*What is needed*:
Express the material from the line containing "coordinates (502, 544)." through the line containing "sidebar-item-course-request: Course Request is" as a JSON list of strings, with one string per line and blank lines omitted.

[Data Boundary: Start]

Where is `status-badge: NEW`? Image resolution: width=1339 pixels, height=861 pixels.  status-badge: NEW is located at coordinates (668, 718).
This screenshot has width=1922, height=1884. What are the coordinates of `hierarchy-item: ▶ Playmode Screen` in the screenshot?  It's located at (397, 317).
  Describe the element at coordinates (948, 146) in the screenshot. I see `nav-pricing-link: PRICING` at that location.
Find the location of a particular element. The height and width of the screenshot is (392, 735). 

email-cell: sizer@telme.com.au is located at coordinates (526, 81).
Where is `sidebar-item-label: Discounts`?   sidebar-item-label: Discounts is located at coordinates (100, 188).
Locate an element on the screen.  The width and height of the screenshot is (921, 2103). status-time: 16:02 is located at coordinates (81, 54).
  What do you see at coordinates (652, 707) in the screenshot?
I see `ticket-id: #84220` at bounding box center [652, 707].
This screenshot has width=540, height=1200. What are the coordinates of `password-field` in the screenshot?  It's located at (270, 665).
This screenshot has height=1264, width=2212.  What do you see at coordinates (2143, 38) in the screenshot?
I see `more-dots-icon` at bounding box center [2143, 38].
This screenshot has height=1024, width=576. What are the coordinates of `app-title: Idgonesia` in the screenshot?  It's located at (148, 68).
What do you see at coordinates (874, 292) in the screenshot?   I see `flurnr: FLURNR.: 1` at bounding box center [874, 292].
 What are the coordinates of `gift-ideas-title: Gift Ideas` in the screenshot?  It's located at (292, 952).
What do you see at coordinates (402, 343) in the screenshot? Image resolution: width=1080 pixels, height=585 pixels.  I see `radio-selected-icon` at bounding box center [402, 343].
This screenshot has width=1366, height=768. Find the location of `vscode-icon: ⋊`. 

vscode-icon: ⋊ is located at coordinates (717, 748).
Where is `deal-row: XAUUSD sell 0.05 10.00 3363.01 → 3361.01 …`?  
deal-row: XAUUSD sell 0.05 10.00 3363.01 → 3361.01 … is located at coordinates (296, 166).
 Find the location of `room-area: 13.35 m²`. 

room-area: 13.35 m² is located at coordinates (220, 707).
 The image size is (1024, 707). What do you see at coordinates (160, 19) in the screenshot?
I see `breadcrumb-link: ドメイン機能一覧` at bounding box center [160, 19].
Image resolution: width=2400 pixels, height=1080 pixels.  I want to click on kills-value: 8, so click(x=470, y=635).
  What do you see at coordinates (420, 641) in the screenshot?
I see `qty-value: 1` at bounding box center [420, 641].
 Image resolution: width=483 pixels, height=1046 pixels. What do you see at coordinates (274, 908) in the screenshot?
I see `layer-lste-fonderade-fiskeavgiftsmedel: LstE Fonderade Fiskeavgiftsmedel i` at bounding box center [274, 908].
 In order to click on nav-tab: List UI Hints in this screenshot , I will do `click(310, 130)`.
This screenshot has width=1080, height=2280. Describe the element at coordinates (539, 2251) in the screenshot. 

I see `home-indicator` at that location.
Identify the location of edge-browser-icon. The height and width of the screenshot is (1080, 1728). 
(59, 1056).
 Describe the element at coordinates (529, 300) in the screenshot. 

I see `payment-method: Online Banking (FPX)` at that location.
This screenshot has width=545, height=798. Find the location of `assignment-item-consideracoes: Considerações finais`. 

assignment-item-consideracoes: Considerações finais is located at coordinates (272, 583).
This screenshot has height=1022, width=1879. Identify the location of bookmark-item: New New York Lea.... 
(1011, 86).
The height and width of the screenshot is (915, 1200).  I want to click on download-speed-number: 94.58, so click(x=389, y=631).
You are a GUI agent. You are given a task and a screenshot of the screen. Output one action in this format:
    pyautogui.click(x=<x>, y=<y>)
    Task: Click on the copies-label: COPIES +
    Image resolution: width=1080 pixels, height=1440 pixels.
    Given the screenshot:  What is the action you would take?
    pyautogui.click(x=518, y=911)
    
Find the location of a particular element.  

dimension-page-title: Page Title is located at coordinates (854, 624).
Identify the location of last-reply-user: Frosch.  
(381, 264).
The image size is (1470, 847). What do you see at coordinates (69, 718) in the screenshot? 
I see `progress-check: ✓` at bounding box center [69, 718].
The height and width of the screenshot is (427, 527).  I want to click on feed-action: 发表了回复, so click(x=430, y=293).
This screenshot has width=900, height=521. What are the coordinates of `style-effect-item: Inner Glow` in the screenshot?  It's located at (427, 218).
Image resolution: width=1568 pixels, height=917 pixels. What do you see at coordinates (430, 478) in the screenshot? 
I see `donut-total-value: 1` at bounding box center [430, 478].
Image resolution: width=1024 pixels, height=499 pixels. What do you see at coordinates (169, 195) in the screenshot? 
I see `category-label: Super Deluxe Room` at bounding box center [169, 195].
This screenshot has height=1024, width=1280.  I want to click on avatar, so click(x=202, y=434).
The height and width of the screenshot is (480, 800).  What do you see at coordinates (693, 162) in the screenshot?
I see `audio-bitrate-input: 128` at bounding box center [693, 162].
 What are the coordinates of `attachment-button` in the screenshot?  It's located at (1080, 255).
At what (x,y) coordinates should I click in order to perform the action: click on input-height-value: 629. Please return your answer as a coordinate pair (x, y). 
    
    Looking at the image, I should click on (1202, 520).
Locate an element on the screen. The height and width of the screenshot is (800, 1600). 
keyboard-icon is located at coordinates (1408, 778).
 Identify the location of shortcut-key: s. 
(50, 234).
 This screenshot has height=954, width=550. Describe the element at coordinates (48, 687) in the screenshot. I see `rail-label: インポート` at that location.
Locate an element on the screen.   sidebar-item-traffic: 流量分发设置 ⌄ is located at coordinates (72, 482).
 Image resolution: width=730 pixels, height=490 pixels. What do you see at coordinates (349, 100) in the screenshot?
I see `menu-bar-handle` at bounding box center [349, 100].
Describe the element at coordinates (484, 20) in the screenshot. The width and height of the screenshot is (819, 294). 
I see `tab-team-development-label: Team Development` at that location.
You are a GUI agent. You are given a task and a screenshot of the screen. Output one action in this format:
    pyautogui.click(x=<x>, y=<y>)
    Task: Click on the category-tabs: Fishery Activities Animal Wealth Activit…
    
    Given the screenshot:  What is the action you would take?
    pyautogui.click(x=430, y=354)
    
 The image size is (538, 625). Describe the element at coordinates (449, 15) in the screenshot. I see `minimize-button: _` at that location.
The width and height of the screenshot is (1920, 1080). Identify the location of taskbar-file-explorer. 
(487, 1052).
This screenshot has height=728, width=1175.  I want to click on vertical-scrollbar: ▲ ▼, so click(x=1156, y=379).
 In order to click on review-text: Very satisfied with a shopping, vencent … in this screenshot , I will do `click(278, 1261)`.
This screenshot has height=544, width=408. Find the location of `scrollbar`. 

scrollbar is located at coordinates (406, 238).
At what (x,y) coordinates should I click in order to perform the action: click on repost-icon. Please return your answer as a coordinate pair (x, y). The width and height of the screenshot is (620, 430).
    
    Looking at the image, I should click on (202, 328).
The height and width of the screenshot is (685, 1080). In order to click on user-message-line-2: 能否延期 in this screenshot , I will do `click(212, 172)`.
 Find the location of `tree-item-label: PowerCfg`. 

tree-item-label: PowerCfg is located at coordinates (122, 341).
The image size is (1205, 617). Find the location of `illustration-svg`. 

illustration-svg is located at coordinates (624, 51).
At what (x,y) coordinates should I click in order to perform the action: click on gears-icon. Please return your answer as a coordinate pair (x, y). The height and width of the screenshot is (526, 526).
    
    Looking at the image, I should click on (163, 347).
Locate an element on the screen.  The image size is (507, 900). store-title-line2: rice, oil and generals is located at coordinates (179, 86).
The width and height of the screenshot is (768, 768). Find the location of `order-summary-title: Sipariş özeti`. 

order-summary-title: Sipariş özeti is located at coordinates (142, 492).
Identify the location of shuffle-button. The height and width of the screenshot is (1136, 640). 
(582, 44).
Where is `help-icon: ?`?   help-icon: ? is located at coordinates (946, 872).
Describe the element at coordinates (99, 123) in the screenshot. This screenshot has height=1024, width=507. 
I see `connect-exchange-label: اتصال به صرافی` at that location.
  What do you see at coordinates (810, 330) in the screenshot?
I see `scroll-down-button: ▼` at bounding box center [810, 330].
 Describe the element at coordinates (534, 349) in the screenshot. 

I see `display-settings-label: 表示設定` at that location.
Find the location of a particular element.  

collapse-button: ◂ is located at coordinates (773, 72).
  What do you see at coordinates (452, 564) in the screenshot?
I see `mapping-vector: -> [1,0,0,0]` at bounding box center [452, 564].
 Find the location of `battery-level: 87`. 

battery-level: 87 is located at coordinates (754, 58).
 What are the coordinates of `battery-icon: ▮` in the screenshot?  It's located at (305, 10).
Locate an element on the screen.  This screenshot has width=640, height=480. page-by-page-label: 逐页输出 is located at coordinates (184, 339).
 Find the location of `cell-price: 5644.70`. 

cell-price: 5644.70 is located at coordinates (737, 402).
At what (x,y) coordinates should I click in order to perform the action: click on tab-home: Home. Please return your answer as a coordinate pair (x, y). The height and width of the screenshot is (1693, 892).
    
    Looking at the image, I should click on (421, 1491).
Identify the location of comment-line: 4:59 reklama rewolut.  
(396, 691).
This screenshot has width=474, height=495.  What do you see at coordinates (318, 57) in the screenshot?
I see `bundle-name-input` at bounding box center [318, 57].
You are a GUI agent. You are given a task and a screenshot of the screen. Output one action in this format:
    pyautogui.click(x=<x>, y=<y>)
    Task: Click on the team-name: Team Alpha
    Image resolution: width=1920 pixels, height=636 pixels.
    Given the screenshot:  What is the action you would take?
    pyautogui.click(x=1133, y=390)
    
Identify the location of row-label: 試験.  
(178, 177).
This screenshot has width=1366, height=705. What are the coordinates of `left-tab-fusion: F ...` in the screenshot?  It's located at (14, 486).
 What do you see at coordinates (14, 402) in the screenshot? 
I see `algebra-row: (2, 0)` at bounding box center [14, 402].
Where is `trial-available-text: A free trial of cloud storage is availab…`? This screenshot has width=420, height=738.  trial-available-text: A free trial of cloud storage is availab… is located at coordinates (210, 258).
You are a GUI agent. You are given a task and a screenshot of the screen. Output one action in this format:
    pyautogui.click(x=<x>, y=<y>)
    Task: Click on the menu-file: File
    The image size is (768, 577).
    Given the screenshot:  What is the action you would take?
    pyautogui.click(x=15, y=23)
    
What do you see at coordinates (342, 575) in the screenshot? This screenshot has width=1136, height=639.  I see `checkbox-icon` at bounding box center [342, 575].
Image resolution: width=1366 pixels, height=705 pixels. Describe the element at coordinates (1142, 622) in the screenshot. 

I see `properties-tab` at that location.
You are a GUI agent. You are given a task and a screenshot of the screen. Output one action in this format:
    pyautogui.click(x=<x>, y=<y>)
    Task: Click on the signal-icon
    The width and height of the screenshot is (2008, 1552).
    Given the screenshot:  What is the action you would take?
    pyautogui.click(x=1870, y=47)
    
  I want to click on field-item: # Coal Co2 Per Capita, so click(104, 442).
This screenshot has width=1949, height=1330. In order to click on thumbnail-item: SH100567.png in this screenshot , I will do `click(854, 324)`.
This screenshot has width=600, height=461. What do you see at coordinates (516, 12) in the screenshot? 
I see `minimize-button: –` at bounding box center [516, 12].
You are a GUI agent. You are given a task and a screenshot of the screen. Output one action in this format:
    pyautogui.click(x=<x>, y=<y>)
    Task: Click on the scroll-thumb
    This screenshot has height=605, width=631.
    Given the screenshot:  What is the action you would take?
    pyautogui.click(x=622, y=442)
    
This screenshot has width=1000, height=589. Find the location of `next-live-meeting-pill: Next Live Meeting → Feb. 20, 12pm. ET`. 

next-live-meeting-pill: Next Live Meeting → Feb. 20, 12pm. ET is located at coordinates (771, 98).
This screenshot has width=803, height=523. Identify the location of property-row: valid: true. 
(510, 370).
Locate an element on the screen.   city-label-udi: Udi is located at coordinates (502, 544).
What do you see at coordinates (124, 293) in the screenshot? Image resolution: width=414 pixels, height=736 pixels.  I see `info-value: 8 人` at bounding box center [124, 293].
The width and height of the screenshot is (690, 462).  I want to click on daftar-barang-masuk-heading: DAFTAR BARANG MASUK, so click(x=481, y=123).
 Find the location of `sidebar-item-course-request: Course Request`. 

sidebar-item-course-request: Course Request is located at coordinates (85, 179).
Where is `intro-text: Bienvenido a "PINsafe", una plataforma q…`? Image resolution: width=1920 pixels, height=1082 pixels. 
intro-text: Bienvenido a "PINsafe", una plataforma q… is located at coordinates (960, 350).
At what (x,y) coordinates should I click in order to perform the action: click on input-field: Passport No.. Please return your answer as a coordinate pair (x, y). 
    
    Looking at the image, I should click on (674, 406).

[Data Boundary: End]

*Answer box*:
[
  "Locate an element on the screen.   city-label-udi: Udi is located at coordinates (502, 544).",
  "What do you see at coordinates (124, 293) in the screenshot? Image resolution: width=414 pixels, height=736 pixels.  I see `info-value: 8 人` at bounding box center [124, 293].",
  "The width and height of the screenshot is (690, 462).  I want to click on daftar-barang-masuk-heading: DAFTAR BARANG MASUK, so click(x=481, y=123).",
  " Find the location of `sidebar-item-course-request: Course Request`. ",
  "sidebar-item-course-request: Course Request is located at coordinates (85, 179)."
]